Jordania/ Prezydent Duda: liczymy na to, że sytuacja w Libanie będzie się stabilizowała
Prezydent Andrzej Duda we wtorek wyraził nadzieję, że sytuacja w Libanie będzie się w najbliższym czasie stopniowo stabilizowała. Przekazał, że żaden z polskich żołnierzy stacjonujących w ramach kontyngentu w tym kraju nie został ranny w wyniku ostrzałów.
Polski prezydent składa oficjalną wizytę w Jordanii; we wtorek w Ammanie spotkał się z królem Abdullahem II; wśród tematów rozmów były napięcia na Bliskim Wschodzie.

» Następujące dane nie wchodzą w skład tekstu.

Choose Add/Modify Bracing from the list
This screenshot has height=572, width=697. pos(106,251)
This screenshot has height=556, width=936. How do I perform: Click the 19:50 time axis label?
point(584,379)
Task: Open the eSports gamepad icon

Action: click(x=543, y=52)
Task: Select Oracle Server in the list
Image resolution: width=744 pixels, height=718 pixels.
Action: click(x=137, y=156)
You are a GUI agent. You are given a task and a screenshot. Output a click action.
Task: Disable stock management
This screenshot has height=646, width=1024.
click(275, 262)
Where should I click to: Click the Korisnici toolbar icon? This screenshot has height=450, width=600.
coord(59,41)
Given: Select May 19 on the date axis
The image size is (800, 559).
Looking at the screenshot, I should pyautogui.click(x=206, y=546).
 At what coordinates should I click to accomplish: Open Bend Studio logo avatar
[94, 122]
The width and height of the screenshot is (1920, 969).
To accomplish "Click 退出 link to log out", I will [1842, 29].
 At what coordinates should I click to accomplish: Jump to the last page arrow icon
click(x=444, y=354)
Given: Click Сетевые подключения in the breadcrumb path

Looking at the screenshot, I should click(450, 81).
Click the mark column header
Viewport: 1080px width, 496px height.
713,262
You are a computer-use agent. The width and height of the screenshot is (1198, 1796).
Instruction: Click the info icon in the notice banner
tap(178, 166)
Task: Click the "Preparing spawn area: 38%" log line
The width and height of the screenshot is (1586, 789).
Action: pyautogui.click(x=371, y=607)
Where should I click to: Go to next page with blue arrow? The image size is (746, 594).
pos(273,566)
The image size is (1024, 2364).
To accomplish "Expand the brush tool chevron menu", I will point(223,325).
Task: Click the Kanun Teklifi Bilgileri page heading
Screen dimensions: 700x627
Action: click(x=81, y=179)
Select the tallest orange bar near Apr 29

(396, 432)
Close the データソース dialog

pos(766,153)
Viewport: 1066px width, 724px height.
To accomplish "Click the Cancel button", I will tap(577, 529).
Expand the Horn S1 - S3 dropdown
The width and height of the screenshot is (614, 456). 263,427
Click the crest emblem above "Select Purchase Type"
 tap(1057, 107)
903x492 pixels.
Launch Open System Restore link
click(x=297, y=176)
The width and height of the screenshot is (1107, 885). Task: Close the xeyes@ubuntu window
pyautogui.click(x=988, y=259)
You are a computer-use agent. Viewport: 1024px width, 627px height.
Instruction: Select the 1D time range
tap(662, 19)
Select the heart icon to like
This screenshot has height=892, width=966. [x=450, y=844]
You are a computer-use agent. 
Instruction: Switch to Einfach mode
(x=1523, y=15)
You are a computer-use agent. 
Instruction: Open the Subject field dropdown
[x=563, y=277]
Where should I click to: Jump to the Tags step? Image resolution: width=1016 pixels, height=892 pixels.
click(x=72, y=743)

Andrzej Duda podkreślił, że dla niego istotne jest także bezpieczeństwo Polaków przebywających w tym regionie świata. Przypomniał, że w Libanie stacjonuje polski kontyngent w ramach sił pokojowych ONZ. Zauważył, że sytuacja w tym kraju jest bardzo trudna i bezpieczeństwo polskich żołnierzy było wśród tematów rozmowy zarówno z królem Abdullahem II, premierem Jordanii Dżafarem Hassanem, ale też z głównodowodzącym polskiego kontyngentu w Libanie.
Podziel się cytatem
Prezydent relacjonował, że tematem tej ostatniej rozmowy była obecna sytuacja żołnierzy. "Usłyszałem od pana pułkownika, że morale jest bardzo wysokie. Na szczęście żaden z naszych żołnierzy nie został ranny w wyniku żadnego z ostrzałów" - przekazał. Dodał, że nie ma też bezpośredniego zagrożenia dla ich życia i zdrowia, ale sytuacja wokół jest niebezpieczna.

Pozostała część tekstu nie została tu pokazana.